**WORK ITEM**
Keep the images out while you set down the data exactly.

Stored data:
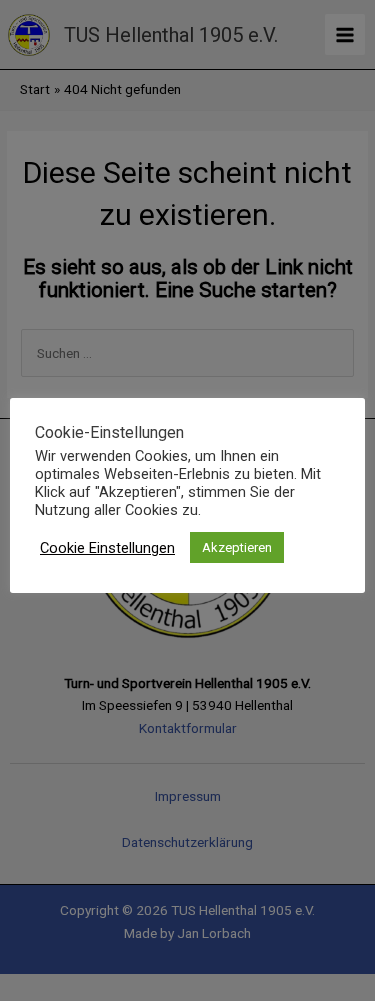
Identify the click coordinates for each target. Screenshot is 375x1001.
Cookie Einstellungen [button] (107, 548)
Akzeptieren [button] (237, 547)
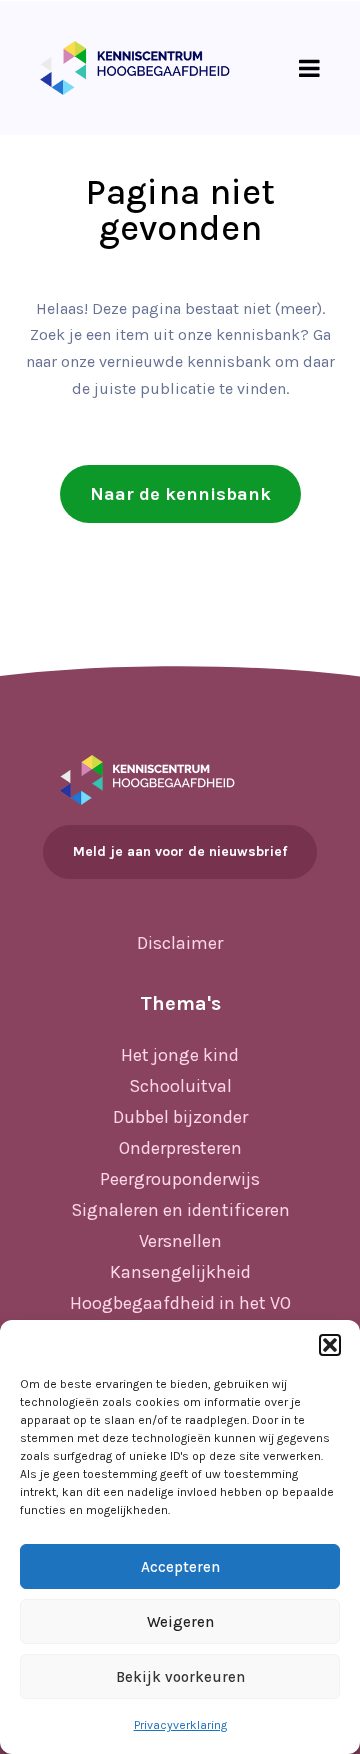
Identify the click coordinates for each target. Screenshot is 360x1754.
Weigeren (180, 1622)
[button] (330, 1345)
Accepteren (180, 1567)
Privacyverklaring (180, 1725)
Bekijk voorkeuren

**EXERCISE OUTPUT**
Identify the click coordinates for each target. Screenshot is 375x1001.
Cookie Einstellungen [button] (107, 548)
Akzeptieren [button] (237, 547)
Identify the click coordinates for each target. Screenshot is 360x1754.
Weigeren (180, 1622)
[button] (330, 1345)
Accepteren (180, 1567)
Privacyverklaring (180, 1725)
Bekijk voorkeuren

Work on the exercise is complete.